Problem to solve:
Filter the records below and keep every line that contains the string "Toggle". Matching is case-sensitive.

Records supplied:
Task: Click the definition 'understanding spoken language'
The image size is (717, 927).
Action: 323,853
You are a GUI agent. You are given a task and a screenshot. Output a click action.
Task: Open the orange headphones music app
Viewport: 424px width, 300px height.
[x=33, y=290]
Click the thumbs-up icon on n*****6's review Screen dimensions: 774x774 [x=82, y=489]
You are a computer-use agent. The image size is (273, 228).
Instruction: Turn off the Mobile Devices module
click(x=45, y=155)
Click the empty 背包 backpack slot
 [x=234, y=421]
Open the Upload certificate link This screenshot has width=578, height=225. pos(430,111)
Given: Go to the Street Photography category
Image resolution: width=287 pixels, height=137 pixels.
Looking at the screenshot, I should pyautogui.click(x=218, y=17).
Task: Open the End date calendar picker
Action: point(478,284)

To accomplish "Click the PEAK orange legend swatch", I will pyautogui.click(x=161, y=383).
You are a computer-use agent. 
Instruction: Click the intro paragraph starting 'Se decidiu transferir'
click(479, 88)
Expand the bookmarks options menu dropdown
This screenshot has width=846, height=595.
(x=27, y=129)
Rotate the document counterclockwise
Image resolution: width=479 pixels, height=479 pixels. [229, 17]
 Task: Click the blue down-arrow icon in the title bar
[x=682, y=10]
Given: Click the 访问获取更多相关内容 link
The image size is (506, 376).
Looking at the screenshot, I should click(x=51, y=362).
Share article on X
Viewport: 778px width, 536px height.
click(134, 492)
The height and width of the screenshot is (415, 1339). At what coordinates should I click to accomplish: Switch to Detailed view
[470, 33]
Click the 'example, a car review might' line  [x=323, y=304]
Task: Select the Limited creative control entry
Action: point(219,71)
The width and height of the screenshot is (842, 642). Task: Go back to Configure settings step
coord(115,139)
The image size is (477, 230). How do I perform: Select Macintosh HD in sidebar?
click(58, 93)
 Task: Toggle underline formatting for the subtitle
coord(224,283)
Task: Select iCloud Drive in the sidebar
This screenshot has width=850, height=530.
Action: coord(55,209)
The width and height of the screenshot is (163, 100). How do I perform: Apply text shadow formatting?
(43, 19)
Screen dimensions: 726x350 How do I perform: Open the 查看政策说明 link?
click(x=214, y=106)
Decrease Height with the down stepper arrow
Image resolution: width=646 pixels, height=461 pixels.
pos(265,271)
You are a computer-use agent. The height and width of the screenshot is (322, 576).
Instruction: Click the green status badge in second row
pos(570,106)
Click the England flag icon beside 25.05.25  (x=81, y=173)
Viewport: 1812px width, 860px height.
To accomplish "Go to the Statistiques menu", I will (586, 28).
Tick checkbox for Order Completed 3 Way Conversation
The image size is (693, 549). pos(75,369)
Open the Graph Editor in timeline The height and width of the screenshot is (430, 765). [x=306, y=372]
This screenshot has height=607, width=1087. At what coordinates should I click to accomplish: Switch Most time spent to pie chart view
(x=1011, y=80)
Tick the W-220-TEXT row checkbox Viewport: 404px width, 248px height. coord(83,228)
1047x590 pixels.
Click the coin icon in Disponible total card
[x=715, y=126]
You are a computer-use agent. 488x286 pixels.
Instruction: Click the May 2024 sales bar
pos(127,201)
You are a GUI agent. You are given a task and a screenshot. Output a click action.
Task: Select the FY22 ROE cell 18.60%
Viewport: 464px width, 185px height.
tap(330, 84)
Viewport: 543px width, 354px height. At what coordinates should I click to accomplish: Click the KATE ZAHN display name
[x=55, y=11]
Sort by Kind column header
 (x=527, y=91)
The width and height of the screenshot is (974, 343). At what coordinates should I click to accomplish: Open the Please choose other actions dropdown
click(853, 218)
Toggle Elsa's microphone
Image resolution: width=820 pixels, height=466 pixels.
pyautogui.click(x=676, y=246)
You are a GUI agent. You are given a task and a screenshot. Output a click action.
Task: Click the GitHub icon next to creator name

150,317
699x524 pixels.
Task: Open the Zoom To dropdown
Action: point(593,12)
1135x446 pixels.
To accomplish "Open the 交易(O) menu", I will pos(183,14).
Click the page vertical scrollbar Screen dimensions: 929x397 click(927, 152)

Written response:
 Task: Toggle underline formatting for the subtitle
Toggle Elsa's microphone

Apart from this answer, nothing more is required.